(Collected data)
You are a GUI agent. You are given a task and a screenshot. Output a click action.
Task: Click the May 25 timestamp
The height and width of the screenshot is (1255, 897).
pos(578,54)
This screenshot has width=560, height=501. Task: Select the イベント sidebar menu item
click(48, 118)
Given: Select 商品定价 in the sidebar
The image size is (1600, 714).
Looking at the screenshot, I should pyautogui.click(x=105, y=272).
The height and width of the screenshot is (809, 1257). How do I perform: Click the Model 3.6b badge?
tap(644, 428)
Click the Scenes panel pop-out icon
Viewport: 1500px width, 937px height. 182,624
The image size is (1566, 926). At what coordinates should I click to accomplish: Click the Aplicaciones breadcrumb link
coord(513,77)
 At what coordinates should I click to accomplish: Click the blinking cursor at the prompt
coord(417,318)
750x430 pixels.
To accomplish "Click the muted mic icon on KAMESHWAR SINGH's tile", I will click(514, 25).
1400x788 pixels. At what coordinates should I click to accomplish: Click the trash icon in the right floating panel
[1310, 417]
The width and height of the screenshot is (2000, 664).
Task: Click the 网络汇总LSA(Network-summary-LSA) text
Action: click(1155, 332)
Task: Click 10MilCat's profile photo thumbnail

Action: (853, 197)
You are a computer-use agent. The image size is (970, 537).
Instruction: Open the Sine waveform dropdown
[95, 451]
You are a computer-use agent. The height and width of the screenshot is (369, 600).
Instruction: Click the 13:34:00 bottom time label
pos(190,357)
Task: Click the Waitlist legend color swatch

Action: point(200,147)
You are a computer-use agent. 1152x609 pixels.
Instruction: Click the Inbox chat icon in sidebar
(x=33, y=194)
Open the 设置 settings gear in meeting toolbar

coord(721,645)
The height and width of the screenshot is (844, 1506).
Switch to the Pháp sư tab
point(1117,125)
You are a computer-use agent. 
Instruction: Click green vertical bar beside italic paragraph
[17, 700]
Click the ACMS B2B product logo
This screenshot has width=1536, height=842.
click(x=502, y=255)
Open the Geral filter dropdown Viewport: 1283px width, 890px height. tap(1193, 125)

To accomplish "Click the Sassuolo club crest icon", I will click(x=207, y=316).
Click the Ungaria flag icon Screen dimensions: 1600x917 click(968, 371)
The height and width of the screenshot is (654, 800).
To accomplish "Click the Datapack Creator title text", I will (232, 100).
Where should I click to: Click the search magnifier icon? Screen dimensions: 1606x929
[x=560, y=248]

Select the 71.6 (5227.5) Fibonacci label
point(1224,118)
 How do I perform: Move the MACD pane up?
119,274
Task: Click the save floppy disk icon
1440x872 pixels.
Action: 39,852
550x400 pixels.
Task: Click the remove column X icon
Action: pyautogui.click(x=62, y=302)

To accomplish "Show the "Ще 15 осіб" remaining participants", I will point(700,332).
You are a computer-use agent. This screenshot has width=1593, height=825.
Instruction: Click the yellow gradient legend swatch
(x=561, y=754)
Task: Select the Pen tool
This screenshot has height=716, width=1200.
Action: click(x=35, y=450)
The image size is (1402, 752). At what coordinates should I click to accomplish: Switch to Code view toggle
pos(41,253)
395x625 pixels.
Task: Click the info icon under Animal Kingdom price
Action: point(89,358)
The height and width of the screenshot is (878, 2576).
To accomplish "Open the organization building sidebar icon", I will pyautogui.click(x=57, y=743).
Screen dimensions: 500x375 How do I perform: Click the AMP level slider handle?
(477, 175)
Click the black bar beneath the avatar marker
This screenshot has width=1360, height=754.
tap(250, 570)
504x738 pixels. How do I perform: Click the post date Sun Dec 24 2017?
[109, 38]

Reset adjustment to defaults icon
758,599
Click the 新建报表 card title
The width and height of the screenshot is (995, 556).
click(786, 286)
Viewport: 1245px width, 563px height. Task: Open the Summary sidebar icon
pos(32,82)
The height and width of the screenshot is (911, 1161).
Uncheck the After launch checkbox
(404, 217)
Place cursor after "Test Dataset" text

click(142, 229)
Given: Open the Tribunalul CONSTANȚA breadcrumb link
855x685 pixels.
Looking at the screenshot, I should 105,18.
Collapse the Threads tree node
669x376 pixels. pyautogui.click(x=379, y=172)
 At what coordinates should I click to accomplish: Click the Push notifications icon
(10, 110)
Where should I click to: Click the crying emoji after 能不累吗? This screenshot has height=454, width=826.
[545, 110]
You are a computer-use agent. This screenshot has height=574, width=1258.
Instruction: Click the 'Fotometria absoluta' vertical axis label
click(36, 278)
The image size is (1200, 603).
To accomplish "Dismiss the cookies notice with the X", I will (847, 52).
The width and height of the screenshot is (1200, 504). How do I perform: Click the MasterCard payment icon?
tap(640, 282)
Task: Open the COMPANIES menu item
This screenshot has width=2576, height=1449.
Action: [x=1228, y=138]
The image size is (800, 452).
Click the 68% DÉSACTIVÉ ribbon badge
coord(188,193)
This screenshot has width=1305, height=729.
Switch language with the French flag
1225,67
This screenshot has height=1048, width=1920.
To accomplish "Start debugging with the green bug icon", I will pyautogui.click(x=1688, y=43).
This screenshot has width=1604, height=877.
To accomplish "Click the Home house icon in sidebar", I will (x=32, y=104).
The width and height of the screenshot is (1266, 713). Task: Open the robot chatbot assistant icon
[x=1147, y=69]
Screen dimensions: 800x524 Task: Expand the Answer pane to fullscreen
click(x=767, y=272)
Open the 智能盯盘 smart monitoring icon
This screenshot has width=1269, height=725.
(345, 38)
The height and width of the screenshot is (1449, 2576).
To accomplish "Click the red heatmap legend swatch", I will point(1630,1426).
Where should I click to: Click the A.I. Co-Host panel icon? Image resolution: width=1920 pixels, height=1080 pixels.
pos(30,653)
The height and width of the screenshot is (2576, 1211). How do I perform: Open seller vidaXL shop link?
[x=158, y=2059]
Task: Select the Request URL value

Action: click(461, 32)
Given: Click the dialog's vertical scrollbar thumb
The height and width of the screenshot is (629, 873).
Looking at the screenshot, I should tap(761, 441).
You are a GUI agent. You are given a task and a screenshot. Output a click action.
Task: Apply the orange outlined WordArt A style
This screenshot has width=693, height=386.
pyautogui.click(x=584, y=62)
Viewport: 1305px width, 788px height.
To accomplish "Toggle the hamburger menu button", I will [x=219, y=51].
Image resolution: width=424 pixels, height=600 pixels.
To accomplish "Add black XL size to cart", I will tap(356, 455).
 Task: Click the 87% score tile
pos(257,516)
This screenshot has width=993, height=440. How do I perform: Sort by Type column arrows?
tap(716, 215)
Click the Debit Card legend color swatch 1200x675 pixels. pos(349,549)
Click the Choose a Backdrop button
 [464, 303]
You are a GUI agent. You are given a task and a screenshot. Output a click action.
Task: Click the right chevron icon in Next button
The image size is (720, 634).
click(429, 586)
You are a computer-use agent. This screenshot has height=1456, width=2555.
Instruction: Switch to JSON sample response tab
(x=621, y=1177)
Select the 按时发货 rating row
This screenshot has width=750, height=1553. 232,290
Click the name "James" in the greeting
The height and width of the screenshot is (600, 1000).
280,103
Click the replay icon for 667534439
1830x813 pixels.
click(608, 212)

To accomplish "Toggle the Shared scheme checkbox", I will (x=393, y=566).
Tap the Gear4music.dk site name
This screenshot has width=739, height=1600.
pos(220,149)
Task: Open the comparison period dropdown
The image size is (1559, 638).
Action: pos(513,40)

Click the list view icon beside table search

**Description of the task**
Copy out every record again, letter for letter.

**Solution**
You are a GUI agent. You are given a task and a screenshot. Output a click action.
Task: Click the May 25 timestamp
The height and width of the screenshot is (1255, 897).
pos(578,54)
This screenshot has width=560, height=501. Task: Select the イベント sidebar menu item
click(48, 118)
Given: Select 商品定价 in the sidebar
The image size is (1600, 714).
Looking at the screenshot, I should pyautogui.click(x=105, y=272).
The height and width of the screenshot is (809, 1257). How do I perform: Click the Model 3.6b badge?
tap(644, 428)
Click the Scenes panel pop-out icon
Viewport: 1500px width, 937px height. 182,624
The image size is (1566, 926). At what coordinates should I click to accomplish: Click the Aplicaciones breadcrumb link
coord(513,77)
 At what coordinates should I click to accomplish: Click the blinking cursor at the prompt
coord(417,318)
750x430 pixels.
To accomplish "Click the muted mic icon on KAMESHWAR SINGH's tile", I will click(514, 25).
1400x788 pixels. At what coordinates should I click to accomplish: Click the trash icon in the right floating panel
[1310, 417]
The width and height of the screenshot is (2000, 664).
Task: Click the 网络汇总LSA(Network-summary-LSA) text
Action: click(1155, 332)
Task: Click 10MilCat's profile photo thumbnail

Action: (853, 197)
You are a computer-use agent. The image size is (970, 537).
Instruction: Open the Sine waveform dropdown
[95, 451]
You are a computer-use agent. The height and width of the screenshot is (369, 600).
Instruction: Click the 13:34:00 bottom time label
pos(190,357)
Task: Click the Waitlist legend color swatch

Action: point(200,147)
You are a computer-use agent. 1152x609 pixels.
Instruction: Click the Inbox chat icon in sidebar
(x=33, y=194)
Open the 设置 settings gear in meeting toolbar

coord(721,645)
The height and width of the screenshot is (844, 1506).
Switch to the Pháp sư tab
point(1117,125)
You are a computer-use agent. 
Instruction: Click green vertical bar beside italic paragraph
[17, 700]
Click the ACMS B2B product logo
This screenshot has width=1536, height=842.
click(x=502, y=255)
Open the Geral filter dropdown Viewport: 1283px width, 890px height. tap(1193, 125)

To accomplish "Click the Sassuolo club crest icon", I will click(x=207, y=316).
Click the Ungaria flag icon Screen dimensions: 1600x917 click(968, 371)
The height and width of the screenshot is (654, 800).
To accomplish "Click the Datapack Creator title text", I will (232, 100).
Where should I click to: Click the search magnifier icon? Screen dimensions: 1606x929
[x=560, y=248]

Select the 71.6 (5227.5) Fibonacci label
point(1224,118)
 How do I perform: Move the MACD pane up?
119,274
Task: Click the save floppy disk icon
1440x872 pixels.
Action: 39,852
550x400 pixels.
Task: Click the remove column X icon
Action: pyautogui.click(x=62, y=302)

To accomplish "Show the "Ще 15 осіб" remaining participants", I will point(700,332).
You are a computer-use agent. This screenshot has width=1593, height=825.
Instruction: Click the yellow gradient legend swatch
(x=561, y=754)
Task: Select the Pen tool
This screenshot has height=716, width=1200.
Action: click(x=35, y=450)
The image size is (1402, 752). At what coordinates should I click to accomplish: Switch to Code view toggle
pos(41,253)
395x625 pixels.
Task: Click the info icon under Animal Kingdom price
Action: point(89,358)
The height and width of the screenshot is (878, 2576).
To accomplish "Open the organization building sidebar icon", I will pyautogui.click(x=57, y=743).
Screen dimensions: 500x375 How do I perform: Click the AMP level slider handle?
(477, 175)
Click the black bar beneath the avatar marker
This screenshot has width=1360, height=754.
tap(250, 570)
504x738 pixels. How do I perform: Click the post date Sun Dec 24 2017?
[109, 38]

Reset adjustment to defaults icon
758,599
Click the 新建报表 card title
The width and height of the screenshot is (995, 556).
click(786, 286)
Viewport: 1245px width, 563px height. Task: Open the Summary sidebar icon
pos(32,82)
The height and width of the screenshot is (911, 1161).
Uncheck the After launch checkbox
(404, 217)
Place cursor after "Test Dataset" text

click(142, 229)
Given: Open the Tribunalul CONSTANȚA breadcrumb link
855x685 pixels.
Looking at the screenshot, I should 105,18.
Collapse the Threads tree node
669x376 pixels. pyautogui.click(x=379, y=172)
 At what coordinates should I click to accomplish: Click the Push notifications icon
(10, 110)
Where should I click to: Click the crying emoji after 能不累吗? This screenshot has height=454, width=826.
[545, 110]
You are a computer-use agent. This screenshot has height=574, width=1258.
Instruction: Click the 'Fotometria absoluta' vertical axis label
click(36, 278)
The image size is (1200, 603).
To accomplish "Dismiss the cookies notice with the X", I will (847, 52).
The width and height of the screenshot is (1200, 504). How do I perform: Click the MasterCard payment icon?
tap(640, 282)
Task: Open the COMPANIES menu item
This screenshot has width=2576, height=1449.
Action: [x=1228, y=138]
The image size is (800, 452).
Click the 68% DÉSACTIVÉ ribbon badge
coord(188,193)
This screenshot has width=1305, height=729.
Switch language with the French flag
1225,67
This screenshot has height=1048, width=1920.
To accomplish "Start debugging with the green bug icon", I will pyautogui.click(x=1688, y=43).
This screenshot has width=1604, height=877.
To accomplish "Click the Home house icon in sidebar", I will (x=32, y=104).
The width and height of the screenshot is (1266, 713). Task: Open the robot chatbot assistant icon
[x=1147, y=69]
Screen dimensions: 800x524 Task: Expand the Answer pane to fullscreen
click(x=767, y=272)
Open the 智能盯盘 smart monitoring icon
This screenshot has width=1269, height=725.
(345, 38)
The height and width of the screenshot is (1449, 2576).
To accomplish "Click the red heatmap legend swatch", I will point(1630,1426).
Where should I click to: Click the A.I. Co-Host panel icon? Image resolution: width=1920 pixels, height=1080 pixels.
pos(30,653)
The height and width of the screenshot is (2576, 1211). How do I perform: Open seller vidaXL shop link?
[x=158, y=2059]
Task: Select the Request URL value

Action: click(461, 32)
Given: Click the dialog's vertical scrollbar thumb
The height and width of the screenshot is (629, 873).
Looking at the screenshot, I should tap(761, 441).
You are a GUI agent. You are given a task and a screenshot. Output a click action.
Task: Apply the orange outlined WordArt A style
This screenshot has width=693, height=386.
pyautogui.click(x=584, y=62)
Viewport: 1305px width, 788px height.
To accomplish "Toggle the hamburger menu button", I will [x=219, y=51].
Image resolution: width=424 pixels, height=600 pixels.
To accomplish "Add black XL size to cart", I will tap(356, 455).
 Task: Click the 87% score tile
pos(257,516)
This screenshot has width=993, height=440. How do I perform: Sort by Type column arrows?
tap(716, 215)
Click the Debit Card legend color swatch 1200x675 pixels. pos(349,549)
Click the Choose a Backdrop button
 [464, 303]
You are a GUI agent. You are given a task and a screenshot. Output a click action.
Task: Click the right chevron icon in Next button
The image size is (720, 634).
click(429, 586)
You are a computer-use agent. This screenshot has height=1456, width=2555.
Instruction: Switch to JSON sample response tab
(x=621, y=1177)
Select the 按时发货 rating row
This screenshot has width=750, height=1553. 232,290
Click the name "James" in the greeting
The height and width of the screenshot is (600, 1000).
280,103
Click the replay icon for 667534439
1830x813 pixels.
click(608, 212)

To accomplish "Toggle the Shared scheme checkbox", I will (x=393, y=566).
Tap the Gear4music.dk site name
This screenshot has width=739, height=1600.
pos(220,149)
Task: Open the comparison period dropdown
The image size is (1559, 638).
Action: pos(513,40)

Click the list view icon beside table search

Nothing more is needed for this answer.